Hinter dem Begriff dürfte sich sehr verklausuliert genau das verbinden, was seit Freitag wieder heftiger diskutiert wird: eine EU der verschiedenen Geschwindigkeiten. Ohne diesen Begriff zu nutzen, erinnerten mehrere Außenminister daran, dass es das ohne diese Überschrift ja längst gebe. So sei der Kreis der Euro-Länder keineswegs identisch mit dem der EU-Mitglieder; auch der Kreis der Schengen-Staaten sei ein anderer - und das ließe sich durchaus erweitern.

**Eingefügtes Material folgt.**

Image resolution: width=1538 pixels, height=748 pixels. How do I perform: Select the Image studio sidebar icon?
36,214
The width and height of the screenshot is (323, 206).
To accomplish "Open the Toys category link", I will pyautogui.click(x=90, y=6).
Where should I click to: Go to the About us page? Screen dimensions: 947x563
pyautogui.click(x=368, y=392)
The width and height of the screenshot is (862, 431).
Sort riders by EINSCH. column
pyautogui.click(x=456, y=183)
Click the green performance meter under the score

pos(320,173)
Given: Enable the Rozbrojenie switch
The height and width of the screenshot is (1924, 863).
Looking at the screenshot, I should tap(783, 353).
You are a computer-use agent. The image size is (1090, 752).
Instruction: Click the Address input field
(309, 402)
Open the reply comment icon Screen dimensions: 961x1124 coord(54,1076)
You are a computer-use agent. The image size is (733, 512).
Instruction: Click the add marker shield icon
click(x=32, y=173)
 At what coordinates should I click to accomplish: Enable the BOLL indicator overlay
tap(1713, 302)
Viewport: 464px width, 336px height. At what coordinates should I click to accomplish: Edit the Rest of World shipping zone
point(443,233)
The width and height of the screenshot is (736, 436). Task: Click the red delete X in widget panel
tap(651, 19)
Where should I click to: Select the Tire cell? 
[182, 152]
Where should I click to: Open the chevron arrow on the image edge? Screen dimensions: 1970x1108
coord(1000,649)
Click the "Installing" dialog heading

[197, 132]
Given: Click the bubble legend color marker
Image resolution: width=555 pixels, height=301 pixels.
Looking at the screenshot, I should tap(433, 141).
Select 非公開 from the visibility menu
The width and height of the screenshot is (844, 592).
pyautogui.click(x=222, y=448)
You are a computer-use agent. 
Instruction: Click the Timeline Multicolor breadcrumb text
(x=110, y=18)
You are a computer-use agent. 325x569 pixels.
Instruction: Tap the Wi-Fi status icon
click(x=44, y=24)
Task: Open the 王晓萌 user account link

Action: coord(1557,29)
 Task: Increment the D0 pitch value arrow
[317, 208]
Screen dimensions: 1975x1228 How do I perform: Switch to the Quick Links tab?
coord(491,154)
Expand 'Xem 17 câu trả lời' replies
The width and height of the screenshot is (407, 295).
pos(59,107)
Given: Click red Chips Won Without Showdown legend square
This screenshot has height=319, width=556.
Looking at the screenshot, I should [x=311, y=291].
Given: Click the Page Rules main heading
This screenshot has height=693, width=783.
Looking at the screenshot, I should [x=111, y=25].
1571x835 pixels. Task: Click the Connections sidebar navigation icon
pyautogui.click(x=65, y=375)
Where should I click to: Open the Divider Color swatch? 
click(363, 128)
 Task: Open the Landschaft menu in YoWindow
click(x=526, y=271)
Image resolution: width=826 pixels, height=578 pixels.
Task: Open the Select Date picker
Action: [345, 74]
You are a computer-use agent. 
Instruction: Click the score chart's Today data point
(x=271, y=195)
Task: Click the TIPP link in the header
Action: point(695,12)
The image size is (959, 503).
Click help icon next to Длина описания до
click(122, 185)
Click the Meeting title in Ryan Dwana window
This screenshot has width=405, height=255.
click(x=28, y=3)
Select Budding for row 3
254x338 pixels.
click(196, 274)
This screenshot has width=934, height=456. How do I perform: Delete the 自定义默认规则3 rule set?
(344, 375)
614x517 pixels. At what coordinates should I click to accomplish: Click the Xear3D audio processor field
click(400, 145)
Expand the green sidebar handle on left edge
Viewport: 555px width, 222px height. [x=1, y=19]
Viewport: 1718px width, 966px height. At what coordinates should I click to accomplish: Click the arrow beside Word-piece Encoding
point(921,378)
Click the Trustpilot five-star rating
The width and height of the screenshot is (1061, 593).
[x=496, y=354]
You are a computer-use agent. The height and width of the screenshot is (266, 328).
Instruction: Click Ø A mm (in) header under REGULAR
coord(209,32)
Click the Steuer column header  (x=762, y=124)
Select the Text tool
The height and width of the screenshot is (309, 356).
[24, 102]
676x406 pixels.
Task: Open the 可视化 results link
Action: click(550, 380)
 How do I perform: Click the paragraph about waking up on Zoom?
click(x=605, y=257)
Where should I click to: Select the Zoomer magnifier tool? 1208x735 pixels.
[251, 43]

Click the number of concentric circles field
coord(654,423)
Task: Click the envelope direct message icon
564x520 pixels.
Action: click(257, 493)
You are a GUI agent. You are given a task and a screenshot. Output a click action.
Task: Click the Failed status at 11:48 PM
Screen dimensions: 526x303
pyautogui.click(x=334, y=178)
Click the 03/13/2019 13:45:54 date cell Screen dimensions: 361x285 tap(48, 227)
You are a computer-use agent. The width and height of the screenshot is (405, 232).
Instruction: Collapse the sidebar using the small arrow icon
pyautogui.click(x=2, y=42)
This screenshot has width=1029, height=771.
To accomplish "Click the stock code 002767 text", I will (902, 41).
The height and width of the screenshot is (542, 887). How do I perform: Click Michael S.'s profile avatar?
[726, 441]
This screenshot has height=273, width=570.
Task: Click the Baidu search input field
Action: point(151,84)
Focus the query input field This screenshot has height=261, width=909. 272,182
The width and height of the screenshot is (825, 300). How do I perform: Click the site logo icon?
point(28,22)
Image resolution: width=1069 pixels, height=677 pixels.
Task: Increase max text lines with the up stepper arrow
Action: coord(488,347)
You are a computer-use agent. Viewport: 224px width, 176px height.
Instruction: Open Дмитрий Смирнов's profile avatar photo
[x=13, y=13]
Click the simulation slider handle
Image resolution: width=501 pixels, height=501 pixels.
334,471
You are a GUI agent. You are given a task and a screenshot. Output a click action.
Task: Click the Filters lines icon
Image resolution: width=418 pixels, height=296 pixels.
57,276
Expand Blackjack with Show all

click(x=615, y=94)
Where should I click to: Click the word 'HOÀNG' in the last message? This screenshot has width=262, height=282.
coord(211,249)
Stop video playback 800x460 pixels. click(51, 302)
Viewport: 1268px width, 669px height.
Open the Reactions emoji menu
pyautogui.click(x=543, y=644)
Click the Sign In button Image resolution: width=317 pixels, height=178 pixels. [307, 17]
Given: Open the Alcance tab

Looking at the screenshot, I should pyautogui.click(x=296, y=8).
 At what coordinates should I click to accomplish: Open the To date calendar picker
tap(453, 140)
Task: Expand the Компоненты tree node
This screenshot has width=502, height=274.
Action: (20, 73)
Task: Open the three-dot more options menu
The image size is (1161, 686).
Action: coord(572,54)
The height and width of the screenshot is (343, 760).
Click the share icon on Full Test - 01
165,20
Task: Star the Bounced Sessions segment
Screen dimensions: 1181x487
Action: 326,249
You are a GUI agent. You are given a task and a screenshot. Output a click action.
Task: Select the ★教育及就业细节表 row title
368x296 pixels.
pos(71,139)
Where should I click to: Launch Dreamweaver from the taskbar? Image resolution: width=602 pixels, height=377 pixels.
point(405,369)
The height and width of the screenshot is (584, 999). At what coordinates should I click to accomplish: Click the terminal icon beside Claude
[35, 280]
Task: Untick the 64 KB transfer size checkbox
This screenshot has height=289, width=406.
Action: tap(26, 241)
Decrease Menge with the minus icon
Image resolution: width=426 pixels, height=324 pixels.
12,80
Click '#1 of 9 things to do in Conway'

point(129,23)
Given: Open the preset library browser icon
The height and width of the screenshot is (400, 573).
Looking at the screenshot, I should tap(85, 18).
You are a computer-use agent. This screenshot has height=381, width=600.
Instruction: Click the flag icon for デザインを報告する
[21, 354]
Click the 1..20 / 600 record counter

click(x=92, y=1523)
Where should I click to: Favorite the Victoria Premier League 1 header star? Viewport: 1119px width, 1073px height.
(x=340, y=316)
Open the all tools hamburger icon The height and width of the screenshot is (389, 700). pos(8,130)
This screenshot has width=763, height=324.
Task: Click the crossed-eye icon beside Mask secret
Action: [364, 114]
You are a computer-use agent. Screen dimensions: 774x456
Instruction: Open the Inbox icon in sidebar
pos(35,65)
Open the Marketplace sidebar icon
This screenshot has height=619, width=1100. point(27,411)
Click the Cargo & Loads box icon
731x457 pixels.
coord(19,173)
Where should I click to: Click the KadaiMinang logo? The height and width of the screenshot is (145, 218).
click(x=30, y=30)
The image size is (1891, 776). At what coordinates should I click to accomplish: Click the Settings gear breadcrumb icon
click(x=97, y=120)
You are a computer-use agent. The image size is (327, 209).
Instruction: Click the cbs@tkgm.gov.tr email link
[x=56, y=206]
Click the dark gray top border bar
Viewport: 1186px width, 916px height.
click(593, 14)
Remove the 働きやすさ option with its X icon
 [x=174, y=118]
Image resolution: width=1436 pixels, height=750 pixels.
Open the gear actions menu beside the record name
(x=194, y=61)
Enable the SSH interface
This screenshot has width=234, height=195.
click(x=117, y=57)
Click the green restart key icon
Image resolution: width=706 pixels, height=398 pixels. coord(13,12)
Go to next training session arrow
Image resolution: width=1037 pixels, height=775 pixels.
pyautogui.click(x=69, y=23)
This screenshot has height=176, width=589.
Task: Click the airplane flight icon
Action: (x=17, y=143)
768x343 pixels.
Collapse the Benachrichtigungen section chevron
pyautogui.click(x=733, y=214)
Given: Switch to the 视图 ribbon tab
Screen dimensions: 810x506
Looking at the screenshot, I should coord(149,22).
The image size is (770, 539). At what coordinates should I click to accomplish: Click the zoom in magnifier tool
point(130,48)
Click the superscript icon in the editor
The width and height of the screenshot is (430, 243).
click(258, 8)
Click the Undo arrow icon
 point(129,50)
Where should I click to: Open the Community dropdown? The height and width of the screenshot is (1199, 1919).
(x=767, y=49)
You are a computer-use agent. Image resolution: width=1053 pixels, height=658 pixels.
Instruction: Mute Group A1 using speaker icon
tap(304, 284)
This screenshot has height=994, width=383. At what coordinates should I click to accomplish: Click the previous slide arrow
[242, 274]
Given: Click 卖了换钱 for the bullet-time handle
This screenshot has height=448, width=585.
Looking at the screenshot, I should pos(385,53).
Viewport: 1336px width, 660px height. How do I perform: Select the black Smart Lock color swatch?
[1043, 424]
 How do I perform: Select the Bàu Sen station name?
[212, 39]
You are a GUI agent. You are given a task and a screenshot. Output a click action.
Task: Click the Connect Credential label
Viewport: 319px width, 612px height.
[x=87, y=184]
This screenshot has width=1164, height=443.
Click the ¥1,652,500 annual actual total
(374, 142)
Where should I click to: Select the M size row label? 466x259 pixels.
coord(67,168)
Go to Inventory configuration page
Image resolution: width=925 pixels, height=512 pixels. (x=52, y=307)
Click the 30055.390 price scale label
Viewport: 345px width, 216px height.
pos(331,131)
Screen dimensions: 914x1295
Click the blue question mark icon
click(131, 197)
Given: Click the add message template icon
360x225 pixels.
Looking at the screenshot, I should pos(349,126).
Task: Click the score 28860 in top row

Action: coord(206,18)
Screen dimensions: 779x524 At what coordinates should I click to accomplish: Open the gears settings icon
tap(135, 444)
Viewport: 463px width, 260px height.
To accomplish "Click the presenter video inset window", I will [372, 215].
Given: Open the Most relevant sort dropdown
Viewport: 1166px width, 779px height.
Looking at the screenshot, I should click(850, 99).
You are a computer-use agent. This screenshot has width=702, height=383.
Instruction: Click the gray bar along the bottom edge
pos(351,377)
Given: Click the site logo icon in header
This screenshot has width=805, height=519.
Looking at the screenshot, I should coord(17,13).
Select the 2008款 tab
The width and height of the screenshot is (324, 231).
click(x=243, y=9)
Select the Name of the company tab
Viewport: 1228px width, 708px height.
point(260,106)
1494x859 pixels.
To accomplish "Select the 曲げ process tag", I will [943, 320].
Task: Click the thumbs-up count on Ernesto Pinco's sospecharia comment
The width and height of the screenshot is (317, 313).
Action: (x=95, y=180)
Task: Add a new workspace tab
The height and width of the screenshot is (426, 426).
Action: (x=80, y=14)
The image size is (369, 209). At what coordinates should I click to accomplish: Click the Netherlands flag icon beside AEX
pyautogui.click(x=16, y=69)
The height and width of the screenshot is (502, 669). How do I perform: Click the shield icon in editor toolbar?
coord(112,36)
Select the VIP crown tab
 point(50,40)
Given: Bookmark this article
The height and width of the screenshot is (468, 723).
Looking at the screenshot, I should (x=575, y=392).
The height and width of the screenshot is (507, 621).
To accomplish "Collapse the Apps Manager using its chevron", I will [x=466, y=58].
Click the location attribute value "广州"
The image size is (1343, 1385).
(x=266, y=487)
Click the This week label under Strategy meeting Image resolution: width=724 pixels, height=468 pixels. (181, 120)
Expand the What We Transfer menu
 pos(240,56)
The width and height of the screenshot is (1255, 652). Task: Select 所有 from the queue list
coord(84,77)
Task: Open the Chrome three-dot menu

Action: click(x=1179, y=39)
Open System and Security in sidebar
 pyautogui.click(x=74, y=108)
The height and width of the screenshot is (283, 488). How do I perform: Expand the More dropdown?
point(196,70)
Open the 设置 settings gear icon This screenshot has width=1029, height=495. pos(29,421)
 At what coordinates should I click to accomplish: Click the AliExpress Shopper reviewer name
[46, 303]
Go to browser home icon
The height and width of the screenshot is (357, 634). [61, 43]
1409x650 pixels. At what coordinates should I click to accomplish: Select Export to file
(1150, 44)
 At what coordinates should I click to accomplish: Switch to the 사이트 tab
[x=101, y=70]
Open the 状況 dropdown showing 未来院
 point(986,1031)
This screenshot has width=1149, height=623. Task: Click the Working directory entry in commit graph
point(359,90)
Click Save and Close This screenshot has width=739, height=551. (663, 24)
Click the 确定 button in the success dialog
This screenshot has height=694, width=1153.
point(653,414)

Allerdings vermieden es alle sechs am Samstag, auf die neue französisch-deutsche Initiative einzugehen, die schon Stunden nach dem Referendum der Briten bekannt wurde. Angestoßen vom französischen Außenminister Ayrault hatten Experten der Außenministerien in Paris und Berlin vor gut zwei Monaten damit begonnen, neue Ideen zu debattieren, wie die EU wieder Schlagkraft, Ansehen und Zustimmung erwerben könne. Details sollen in den kommenden Tagen veröffentlicht werden.

Achse Paris-Berlin als Schlüssel für eine gute Zukunft der Union

Schon jetzt aber ist klar, dass Ayrault und Steinmeier auch in dieser schwersten Krise der EU die Achse Paris-Berlin als Schlüssel für eine gute Zukunft der Union sehen. Außerdem plädieren sie für eine Konzentration auf wichtigste Themen, in denen die Union neue tragfähige Kompromisse entwickeln müsse. Nach den Vorstellungen von Ayrault und Steinmeier soll das vor allem beim Kampf gegen den Terrorismus, beim Umgang mit den Flüchtlingen und beim Ringen um mehr Wachstum und Beschäftigung gelingen. Und dabei wird eines deutlich: Eine weitere Vertiefung soll nicht mehr ein Ziel an sich sein, sondern wenn nötig ein Instrument, sollte man beispielsweise im Anti-Terror-Kampf eine zusätzliche Behörde mit entsprechenden Kompetenzen brauchen.

Wie es heißt, seien Frankreichs Präsident François Hollande und Kanzlerin Angela Merkel von den Plänen vorab informiert worden. Beteiligt aber wurden sie nicht. Entsprechend ist auch nicht klar, was Hollande und Merkel davon halten. Merkels erste Äußerungen klingen denn auch so, als gehe ihr das alles zu schnell. Ob das stimmt, wird sich vielleicht schon am Montag zeigen.

Dann werden Merkel und Hollande in Berlin mit Italiens Premier Matteo Renzi und EU-Ratspräsident Donald Rusk die neue Lage beraten.